Exercise aim: Reproduce everything from the start of the records down to the line containing "[x=84, y=184]", switching "Viewport" to "Canvas" and leaving all else unchanged.

---- Records for this exercise

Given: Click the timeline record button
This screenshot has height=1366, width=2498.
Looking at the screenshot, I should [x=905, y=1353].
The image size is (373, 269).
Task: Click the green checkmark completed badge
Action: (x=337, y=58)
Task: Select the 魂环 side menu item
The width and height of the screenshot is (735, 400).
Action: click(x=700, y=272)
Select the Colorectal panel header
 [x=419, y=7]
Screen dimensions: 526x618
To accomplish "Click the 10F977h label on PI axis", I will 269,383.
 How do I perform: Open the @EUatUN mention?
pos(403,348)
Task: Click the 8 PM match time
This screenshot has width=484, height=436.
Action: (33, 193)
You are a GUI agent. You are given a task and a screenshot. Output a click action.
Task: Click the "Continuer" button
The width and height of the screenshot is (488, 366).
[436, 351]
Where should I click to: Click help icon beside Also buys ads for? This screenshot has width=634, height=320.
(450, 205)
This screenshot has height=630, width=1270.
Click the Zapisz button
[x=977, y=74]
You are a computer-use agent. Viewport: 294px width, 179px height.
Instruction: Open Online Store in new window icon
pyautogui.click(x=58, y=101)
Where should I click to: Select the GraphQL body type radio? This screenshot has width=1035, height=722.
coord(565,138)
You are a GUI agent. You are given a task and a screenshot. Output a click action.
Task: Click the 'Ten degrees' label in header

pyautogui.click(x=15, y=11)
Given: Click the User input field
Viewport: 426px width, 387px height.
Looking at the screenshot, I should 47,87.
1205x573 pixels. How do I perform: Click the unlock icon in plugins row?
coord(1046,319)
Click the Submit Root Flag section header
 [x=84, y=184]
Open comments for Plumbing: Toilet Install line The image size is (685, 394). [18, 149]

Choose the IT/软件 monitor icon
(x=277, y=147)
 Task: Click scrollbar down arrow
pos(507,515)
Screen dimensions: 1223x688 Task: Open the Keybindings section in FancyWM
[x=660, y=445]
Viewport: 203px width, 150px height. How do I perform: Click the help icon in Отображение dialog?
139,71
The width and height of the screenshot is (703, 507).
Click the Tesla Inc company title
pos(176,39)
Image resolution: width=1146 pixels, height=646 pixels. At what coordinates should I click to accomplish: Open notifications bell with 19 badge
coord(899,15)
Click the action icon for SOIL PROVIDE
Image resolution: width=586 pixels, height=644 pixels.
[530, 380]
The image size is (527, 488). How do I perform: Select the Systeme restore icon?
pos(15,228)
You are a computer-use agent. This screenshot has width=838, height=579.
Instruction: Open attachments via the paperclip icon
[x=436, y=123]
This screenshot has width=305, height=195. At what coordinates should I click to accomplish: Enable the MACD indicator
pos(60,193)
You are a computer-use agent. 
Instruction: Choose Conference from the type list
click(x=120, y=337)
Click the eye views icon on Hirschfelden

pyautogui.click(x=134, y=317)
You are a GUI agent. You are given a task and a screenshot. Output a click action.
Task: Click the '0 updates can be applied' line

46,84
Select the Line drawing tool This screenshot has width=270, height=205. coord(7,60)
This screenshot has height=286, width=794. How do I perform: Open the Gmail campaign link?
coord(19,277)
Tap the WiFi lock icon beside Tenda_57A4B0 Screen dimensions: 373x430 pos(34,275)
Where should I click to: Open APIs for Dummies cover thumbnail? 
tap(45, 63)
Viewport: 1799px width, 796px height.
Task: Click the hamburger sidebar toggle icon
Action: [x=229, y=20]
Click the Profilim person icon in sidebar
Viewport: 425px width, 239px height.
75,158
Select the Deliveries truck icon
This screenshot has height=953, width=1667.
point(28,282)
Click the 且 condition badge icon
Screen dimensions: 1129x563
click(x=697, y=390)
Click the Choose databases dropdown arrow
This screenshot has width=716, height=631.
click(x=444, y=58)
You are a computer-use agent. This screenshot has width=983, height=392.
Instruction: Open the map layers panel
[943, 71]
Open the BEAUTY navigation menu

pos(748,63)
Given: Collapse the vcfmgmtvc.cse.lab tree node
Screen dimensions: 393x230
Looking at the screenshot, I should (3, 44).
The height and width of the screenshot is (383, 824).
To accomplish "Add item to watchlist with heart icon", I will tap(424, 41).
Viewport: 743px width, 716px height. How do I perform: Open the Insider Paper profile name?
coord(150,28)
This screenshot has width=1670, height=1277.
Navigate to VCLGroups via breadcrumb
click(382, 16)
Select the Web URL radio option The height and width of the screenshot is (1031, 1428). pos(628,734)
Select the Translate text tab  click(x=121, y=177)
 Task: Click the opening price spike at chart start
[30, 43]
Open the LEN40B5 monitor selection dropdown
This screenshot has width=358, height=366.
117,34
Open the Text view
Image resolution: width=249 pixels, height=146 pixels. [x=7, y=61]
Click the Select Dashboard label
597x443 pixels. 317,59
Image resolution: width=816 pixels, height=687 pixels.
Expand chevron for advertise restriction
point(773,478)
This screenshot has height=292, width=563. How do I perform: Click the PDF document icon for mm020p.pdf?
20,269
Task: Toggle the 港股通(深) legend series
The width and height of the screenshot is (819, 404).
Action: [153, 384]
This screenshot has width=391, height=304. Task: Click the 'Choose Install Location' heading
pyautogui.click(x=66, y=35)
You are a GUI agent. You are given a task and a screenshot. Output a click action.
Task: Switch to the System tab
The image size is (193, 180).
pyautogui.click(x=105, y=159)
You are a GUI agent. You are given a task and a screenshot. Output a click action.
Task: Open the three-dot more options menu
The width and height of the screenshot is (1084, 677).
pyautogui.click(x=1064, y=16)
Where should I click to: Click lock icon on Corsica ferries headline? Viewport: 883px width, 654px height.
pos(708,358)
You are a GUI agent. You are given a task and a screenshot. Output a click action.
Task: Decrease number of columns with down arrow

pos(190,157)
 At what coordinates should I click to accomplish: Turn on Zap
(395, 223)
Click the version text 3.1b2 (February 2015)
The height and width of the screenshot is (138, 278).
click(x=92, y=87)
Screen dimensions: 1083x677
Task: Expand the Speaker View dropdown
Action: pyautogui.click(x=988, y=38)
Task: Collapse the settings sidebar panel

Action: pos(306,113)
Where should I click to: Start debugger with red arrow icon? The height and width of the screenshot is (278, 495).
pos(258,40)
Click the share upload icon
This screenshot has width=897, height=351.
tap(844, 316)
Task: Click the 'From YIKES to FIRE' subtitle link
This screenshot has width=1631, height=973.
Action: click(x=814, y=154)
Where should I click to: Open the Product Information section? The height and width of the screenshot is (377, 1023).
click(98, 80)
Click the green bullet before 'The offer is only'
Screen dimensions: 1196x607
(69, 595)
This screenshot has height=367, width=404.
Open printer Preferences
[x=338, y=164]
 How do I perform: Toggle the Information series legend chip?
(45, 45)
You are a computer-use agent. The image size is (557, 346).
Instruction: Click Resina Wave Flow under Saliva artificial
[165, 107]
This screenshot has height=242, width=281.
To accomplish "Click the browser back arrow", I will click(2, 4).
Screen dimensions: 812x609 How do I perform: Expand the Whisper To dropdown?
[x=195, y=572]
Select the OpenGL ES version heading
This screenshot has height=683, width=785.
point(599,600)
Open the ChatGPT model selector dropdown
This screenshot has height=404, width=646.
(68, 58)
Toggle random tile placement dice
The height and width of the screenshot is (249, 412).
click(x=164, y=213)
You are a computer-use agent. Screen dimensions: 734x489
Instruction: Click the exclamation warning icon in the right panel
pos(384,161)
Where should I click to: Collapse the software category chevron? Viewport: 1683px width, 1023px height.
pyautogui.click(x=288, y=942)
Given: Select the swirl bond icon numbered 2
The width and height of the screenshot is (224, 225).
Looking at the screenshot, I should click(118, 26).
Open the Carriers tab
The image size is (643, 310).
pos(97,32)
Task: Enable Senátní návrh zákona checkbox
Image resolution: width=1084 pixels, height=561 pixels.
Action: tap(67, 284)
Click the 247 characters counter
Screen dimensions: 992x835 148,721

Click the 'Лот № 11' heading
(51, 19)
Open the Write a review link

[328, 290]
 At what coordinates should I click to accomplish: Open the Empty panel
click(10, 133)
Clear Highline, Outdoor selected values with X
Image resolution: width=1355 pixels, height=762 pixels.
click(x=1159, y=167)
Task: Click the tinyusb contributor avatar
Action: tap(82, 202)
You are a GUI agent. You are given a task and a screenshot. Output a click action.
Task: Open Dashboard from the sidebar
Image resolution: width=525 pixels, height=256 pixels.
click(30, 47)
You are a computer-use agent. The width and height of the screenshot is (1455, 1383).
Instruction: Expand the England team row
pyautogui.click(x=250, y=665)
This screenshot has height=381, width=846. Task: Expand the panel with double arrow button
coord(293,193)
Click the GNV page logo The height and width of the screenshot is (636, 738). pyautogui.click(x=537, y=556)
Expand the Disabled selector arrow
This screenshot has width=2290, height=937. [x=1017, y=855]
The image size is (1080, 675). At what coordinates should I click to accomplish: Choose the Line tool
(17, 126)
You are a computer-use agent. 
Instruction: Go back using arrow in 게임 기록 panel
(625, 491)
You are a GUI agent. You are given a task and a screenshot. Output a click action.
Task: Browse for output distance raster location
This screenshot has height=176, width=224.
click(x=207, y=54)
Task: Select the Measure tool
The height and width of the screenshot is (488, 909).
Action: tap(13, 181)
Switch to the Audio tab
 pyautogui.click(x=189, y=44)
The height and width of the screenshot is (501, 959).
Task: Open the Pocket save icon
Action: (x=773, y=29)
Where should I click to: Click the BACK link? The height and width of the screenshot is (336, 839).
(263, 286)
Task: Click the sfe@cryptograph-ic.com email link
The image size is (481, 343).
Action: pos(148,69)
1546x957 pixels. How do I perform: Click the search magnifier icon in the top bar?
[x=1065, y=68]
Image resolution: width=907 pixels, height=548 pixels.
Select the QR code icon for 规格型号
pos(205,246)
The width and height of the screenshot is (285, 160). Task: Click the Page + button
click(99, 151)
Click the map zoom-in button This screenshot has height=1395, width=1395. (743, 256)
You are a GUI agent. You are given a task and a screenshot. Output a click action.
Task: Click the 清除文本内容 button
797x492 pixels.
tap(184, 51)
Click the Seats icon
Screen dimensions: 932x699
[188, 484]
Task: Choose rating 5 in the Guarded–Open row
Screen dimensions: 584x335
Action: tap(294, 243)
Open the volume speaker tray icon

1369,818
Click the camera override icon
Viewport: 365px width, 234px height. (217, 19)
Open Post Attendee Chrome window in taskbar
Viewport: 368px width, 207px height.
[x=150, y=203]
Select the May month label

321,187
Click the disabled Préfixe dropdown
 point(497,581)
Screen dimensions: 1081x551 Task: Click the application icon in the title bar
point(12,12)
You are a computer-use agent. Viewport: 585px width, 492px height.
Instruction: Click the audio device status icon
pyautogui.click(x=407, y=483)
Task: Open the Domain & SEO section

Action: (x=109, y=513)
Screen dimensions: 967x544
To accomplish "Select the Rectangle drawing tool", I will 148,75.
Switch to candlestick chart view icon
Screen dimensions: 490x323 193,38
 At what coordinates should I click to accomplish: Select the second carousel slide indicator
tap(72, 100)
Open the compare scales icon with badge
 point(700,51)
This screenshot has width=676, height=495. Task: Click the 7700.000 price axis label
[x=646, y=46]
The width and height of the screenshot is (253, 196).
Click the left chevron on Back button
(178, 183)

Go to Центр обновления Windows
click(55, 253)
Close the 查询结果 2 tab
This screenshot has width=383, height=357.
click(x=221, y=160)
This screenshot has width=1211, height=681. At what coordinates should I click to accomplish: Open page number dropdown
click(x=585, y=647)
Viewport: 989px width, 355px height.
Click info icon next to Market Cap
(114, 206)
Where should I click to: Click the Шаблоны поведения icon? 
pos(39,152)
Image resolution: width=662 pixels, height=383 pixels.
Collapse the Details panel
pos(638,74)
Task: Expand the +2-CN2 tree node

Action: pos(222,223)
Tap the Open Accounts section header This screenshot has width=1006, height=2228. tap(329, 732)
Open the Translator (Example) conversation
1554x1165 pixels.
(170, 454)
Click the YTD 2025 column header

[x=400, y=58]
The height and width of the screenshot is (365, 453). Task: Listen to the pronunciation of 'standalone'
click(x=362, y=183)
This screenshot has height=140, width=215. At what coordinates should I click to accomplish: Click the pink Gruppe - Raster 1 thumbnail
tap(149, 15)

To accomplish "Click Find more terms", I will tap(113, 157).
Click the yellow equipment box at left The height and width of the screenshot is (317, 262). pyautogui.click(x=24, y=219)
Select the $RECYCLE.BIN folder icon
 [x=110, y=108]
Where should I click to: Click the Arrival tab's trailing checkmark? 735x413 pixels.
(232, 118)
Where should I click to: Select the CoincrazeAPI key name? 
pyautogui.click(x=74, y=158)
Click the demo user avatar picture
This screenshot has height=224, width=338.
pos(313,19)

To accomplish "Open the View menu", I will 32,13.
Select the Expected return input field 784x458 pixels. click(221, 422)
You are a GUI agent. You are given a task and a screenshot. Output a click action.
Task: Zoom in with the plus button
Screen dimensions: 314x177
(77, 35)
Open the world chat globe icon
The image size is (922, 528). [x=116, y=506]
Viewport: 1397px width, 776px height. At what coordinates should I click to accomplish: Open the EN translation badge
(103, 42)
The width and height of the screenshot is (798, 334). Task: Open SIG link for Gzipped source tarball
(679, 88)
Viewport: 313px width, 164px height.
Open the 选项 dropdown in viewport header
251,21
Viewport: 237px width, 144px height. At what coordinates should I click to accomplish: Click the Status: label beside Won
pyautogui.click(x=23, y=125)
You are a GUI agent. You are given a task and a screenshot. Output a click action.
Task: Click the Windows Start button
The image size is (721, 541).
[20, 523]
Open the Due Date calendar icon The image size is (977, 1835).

--------

Complete response:
Given: Click the timeline record button
This screenshot has height=1366, width=2498.
Looking at the screenshot, I should [x=905, y=1353].
The image size is (373, 269).
Task: Click the green checkmark completed badge
Action: (x=337, y=58)
Task: Select the 魂环 side menu item
The width and height of the screenshot is (735, 400).
Action: click(x=700, y=272)
Select the Colorectal panel header
 [x=419, y=7]
Screen dimensions: 526x618
To accomplish "Click the 10F977h label on PI axis", I will 269,383.
 How do I perform: Open the @EUatUN mention?
pos(403,348)
Task: Click the 8 PM match time
This screenshot has width=484, height=436.
Action: (33, 193)
You are a GUI agent. You are given a task and a screenshot. Output a click action.
Task: Click the "Continuer" button
The width and height of the screenshot is (488, 366).
[436, 351]
Where should I click to: Click help icon beside Also buys ads for? This screenshot has width=634, height=320.
(450, 205)
This screenshot has height=630, width=1270.
Click the Zapisz button
[x=977, y=74]
You are a computer-use agent. Canvas: 294px width, 179px height.
Instruction: Open Online Store in new window icon
pyautogui.click(x=58, y=101)
Where should I click to: Select the GraphQL body type radio? This screenshot has width=1035, height=722.
coord(565,138)
You are a GUI agent. You are given a task and a screenshot. Output a click action.
Task: Click the 'Ten degrees' label in header

pyautogui.click(x=15, y=11)
Given: Click the User input field
Canvas: 426px width, 387px height.
Looking at the screenshot, I should 47,87.
1205x573 pixels. How do I perform: Click the unlock icon in plugins row?
coord(1046,319)
Click the Submit Root Flag section header
 [x=84, y=184]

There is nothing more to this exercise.